My goal, as soon as I was introduced to my public library was to read every single book they had about horses. I come from a relatively small town, so I was actually able to meet that goal.
And then my mother took me to the city library in Rochester, New York, and walked into that building which was the size of a city block and I was completely enchanted. I wasn't overwhelmed, thinking, "Oh no, I'll never meet my goal," I thought, "This is fantastic You'll never ever ever get to the end of all the books there are to read." So it was great fun.
It was a big deal to get a hardcover book as a gift when I was a kid and we each got one hardcover book as a gift every Christmas. So the library was where you went every week to get five, six, seven, eight, nine books to bring home. It didn't just foster my reading, it created and fed my entire reading life. And as an adult and as a playwright, I've use libraries, which are the most incredible resource, to do all research for most of my plays and musicals.
When my daughter was little, we would go every week just like I did as a child and now I use it as my resource center for all of those work that I do both in terms of wanting to stay abreast of other authors who I'm following, and in terms of turning to them for all the help I need in my research needs when I'm doing something based on history.

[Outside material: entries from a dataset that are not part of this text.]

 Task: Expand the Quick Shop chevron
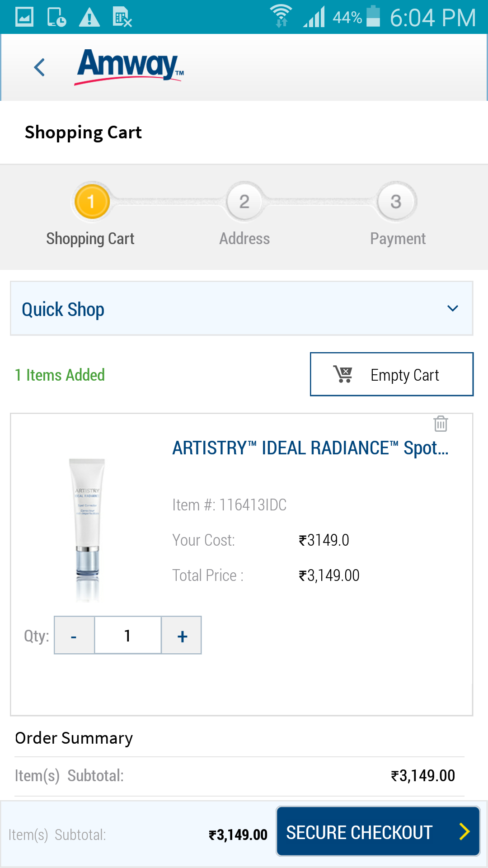coord(452,309)
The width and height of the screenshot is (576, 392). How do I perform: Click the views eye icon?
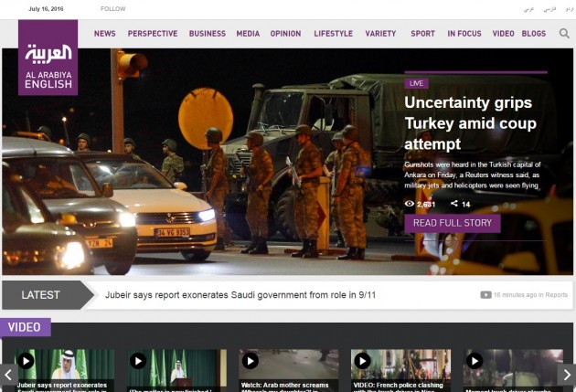coord(410,204)
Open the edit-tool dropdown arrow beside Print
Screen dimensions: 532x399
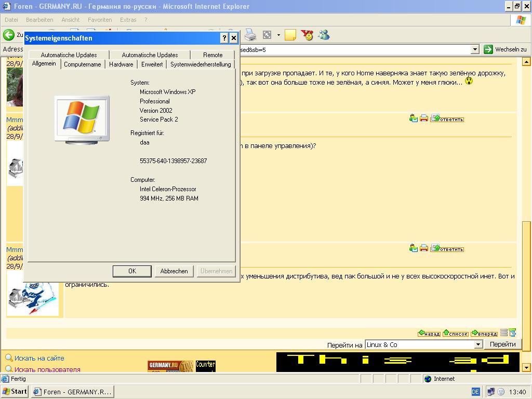coord(278,35)
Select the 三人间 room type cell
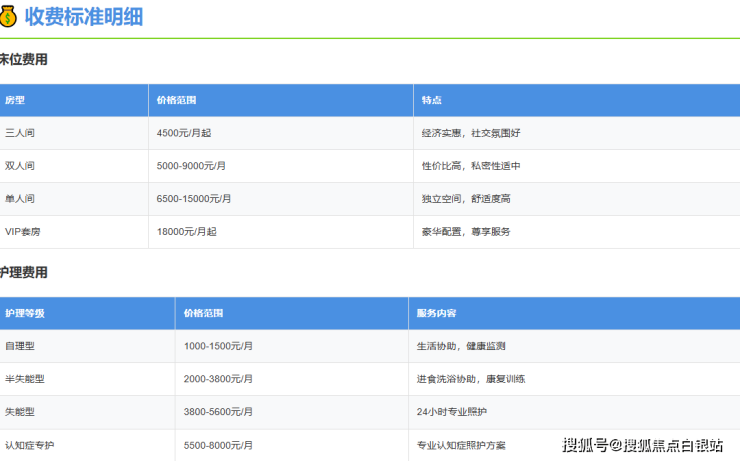740x461 pixels. [20, 133]
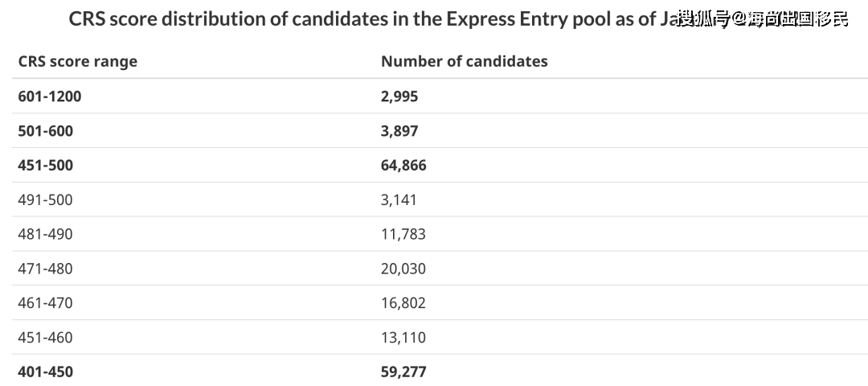Click the 11,783 candidates value
Screen dimensions: 868x386
pos(403,234)
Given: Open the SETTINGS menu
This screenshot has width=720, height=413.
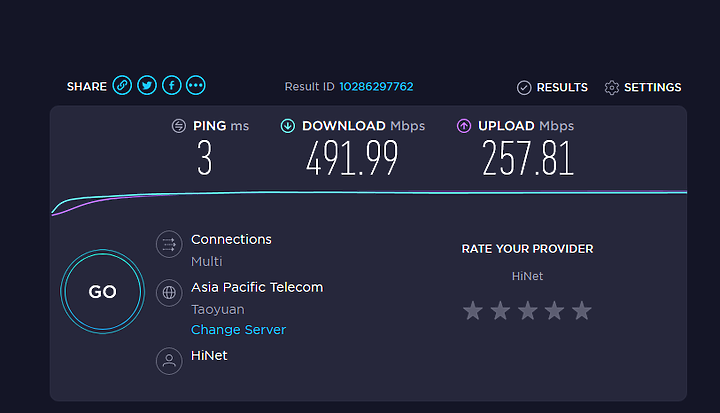Looking at the screenshot, I should (643, 87).
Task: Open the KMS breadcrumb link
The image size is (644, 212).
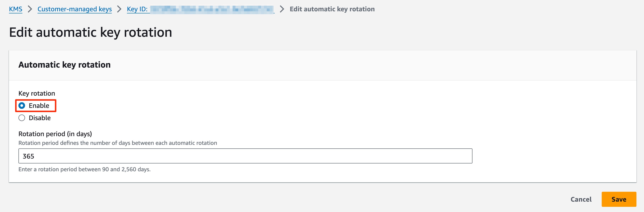Action: coord(16,9)
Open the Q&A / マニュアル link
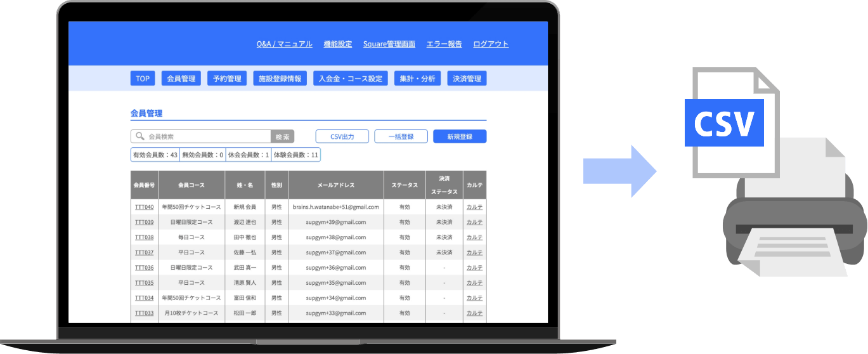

[Favorite librarian?] Oh God, yes I do. Oh God, I have a couple, of course. I would have to name Linda Tar at the Gloucester Public Library and Cindy, whose last name I can't remember. They have just been an incredible resource for me and so generous with their time and their expertise.
[On budget cuts] I think it's the craziest, craziest of all possible budget cuts during a recession when the library becomes an even more important resourceful for anyone who does not have a computer in their home, who is trying to search for a job. I really feel that libraries are the center of our cultural and civic life and this is not the time to be pulling away from those wonderful ideals.
[On censorship] I'm really surprised that that's still... I shouldn't be... I'm really surprised that that still happens and goes on. I think it generally, or I hope, it continues to backfire for those who are trying to ban books. Because it only, as a kid, if ever I was not allowed to read a book, of course that's exactly what I wanted to read. I have memories of reading "The Catcher in the Rye" when I was too young to understand it... with a flashlight.
So I don't think it's a smart thing and I think that... I think we live in a free country so I don't understand it.
"Alice Bliss" is a coming of age story about a fifteen year old girl whose father is in the reserves and deploys to Iraq. And it's a classic story of a girl growing up, but at the same time it tells the story of the war from the point of view of those who are left behind and the children at home and how they're coping with being without very important member of their family.